## Excerpted data
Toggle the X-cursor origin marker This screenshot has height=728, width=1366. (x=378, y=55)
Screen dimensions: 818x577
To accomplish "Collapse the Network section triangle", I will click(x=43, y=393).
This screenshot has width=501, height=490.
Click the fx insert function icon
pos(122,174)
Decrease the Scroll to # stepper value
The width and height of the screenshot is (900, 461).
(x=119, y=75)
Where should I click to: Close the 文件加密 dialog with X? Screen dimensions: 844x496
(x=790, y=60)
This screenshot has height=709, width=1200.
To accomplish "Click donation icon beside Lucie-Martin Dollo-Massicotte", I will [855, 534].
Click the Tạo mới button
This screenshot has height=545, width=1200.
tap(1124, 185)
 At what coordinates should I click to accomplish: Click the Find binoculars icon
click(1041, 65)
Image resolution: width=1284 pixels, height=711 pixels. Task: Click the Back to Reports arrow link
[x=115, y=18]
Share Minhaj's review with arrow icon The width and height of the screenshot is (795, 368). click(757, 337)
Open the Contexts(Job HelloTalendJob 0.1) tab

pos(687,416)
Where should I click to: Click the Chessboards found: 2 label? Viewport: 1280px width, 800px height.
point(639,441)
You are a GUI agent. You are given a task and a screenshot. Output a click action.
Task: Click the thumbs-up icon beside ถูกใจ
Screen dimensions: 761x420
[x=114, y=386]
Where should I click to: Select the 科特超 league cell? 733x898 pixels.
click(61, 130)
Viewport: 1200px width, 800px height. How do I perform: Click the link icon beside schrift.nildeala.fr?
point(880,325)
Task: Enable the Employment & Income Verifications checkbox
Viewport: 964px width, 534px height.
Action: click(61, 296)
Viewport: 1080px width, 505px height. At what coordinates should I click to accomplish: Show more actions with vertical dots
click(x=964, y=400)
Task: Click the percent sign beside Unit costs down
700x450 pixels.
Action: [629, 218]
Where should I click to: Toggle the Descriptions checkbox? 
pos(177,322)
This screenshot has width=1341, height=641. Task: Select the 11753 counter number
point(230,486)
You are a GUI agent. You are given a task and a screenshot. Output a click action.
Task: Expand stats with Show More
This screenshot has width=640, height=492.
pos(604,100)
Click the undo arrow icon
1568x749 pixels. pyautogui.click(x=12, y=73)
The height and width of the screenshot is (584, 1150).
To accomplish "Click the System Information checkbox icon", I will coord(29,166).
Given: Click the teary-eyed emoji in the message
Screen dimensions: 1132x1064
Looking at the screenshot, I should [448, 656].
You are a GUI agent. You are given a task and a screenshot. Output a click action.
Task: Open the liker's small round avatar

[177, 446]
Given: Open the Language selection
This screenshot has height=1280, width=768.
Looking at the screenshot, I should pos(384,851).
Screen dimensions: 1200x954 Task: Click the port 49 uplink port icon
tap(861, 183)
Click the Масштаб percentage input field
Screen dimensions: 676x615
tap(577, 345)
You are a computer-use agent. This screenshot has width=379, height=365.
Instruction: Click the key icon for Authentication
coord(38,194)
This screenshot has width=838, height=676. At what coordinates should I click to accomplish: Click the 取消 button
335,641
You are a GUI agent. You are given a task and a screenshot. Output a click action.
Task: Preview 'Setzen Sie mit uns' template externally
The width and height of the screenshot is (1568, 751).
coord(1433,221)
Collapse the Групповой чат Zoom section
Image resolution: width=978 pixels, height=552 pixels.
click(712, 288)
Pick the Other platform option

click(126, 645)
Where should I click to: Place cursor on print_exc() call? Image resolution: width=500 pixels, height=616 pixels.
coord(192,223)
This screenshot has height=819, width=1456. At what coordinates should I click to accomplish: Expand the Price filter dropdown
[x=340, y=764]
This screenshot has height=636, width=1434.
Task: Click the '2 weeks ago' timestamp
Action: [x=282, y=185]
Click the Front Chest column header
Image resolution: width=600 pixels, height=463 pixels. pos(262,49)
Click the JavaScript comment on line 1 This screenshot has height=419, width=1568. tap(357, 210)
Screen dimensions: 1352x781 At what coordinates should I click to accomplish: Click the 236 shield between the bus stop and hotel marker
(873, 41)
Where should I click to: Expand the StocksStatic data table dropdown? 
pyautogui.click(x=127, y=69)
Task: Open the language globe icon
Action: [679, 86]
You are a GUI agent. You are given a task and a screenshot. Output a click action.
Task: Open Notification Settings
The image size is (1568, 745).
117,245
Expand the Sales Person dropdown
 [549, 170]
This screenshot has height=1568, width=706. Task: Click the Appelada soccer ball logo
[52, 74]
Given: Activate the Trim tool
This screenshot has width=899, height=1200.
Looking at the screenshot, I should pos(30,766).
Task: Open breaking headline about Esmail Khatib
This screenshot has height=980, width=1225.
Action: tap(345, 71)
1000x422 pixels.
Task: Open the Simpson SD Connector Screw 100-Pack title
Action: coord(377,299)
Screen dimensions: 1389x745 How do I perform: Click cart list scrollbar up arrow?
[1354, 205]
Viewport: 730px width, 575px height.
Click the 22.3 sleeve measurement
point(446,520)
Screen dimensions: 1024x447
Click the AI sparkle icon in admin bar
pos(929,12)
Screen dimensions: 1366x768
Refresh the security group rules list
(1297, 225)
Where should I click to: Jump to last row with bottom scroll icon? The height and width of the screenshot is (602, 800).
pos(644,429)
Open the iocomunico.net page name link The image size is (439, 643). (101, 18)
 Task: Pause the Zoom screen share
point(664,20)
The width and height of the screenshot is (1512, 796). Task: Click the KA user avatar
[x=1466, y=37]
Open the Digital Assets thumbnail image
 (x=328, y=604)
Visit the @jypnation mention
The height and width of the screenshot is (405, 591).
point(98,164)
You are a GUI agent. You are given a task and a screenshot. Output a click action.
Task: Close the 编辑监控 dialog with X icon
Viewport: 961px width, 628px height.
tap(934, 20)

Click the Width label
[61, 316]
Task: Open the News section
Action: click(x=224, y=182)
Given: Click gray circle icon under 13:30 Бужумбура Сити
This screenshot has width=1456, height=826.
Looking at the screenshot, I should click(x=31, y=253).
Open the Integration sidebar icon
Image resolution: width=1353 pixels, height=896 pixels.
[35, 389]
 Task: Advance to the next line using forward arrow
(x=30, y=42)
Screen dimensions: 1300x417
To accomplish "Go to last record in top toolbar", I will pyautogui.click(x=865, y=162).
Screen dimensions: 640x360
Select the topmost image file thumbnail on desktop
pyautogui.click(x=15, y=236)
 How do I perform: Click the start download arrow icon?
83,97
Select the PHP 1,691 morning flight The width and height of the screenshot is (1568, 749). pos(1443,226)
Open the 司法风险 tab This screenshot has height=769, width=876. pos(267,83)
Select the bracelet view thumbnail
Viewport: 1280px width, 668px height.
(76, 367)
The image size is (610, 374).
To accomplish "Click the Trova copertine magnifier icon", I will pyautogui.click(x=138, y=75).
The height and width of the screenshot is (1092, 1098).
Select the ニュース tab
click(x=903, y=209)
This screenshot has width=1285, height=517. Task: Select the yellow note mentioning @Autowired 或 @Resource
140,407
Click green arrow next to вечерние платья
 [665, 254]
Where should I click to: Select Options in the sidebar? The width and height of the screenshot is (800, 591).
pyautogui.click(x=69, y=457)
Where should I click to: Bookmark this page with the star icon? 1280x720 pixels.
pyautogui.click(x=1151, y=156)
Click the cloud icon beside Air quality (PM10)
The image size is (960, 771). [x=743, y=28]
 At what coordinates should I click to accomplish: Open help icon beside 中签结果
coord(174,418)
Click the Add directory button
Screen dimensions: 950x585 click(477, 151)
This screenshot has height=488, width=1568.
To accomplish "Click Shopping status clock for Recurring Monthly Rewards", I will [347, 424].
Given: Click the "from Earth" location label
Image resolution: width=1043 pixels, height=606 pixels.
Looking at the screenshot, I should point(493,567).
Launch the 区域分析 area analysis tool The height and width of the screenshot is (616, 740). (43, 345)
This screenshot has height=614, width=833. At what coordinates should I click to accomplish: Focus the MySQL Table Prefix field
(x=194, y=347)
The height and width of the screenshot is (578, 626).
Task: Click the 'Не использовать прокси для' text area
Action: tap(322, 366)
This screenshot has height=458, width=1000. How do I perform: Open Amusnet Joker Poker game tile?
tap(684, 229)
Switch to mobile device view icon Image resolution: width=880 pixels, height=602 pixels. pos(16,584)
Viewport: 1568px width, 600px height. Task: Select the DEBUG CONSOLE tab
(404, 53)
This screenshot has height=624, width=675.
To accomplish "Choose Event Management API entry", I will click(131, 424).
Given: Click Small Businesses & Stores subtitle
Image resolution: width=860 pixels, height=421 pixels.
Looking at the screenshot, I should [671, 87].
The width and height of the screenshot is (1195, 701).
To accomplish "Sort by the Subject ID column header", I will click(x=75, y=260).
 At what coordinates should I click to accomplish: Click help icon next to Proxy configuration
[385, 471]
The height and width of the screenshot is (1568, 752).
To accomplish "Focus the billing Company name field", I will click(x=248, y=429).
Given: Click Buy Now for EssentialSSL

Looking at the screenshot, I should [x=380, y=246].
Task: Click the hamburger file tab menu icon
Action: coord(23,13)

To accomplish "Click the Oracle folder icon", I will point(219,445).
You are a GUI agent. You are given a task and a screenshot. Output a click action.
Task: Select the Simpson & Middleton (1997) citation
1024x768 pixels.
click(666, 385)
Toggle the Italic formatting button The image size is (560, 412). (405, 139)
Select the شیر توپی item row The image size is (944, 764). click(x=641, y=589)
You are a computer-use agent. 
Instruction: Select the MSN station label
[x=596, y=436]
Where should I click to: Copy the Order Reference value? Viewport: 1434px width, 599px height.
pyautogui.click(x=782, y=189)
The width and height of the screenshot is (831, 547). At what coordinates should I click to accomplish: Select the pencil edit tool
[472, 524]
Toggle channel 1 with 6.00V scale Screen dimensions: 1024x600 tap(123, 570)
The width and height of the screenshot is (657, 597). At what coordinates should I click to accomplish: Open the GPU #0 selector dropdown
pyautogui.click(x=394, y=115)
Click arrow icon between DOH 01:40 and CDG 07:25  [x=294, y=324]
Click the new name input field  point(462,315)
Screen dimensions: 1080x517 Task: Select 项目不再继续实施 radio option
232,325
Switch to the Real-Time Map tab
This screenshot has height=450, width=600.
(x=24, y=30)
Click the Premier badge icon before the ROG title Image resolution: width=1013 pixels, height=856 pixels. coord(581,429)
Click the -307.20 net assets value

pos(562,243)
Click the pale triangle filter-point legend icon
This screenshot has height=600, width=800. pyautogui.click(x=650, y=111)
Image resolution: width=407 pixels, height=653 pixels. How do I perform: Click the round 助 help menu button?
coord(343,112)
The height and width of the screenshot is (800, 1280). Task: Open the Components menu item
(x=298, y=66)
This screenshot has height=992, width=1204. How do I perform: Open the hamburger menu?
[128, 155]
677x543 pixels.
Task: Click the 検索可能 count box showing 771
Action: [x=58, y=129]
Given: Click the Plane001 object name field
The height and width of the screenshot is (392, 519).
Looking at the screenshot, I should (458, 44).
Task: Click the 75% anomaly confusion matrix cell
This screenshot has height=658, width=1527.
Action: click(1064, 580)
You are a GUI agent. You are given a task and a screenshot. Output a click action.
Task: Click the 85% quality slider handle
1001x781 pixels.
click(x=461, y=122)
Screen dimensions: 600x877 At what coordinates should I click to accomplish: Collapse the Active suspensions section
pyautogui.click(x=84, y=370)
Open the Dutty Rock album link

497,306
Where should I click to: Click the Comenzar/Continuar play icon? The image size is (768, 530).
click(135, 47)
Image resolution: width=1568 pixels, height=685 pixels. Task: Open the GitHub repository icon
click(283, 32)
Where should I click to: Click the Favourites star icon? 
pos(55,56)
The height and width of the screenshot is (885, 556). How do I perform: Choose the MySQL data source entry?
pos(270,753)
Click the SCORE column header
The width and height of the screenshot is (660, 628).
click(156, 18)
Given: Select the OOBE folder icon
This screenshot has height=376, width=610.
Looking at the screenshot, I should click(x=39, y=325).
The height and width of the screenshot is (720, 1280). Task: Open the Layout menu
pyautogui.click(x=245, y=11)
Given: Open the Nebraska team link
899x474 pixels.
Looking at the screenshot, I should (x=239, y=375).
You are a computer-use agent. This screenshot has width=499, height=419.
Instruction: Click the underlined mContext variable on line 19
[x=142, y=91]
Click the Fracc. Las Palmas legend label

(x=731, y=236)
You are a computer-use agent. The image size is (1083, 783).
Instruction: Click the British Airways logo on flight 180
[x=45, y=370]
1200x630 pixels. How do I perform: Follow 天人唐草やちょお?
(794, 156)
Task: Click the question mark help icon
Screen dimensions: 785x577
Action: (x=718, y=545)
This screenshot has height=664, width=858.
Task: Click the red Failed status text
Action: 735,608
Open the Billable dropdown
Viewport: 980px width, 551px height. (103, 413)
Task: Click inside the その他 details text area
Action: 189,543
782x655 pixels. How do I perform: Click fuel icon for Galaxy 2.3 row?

## Problem statement
State, as a bare number, how many lines of the records above include "computer".

## Expected answer
4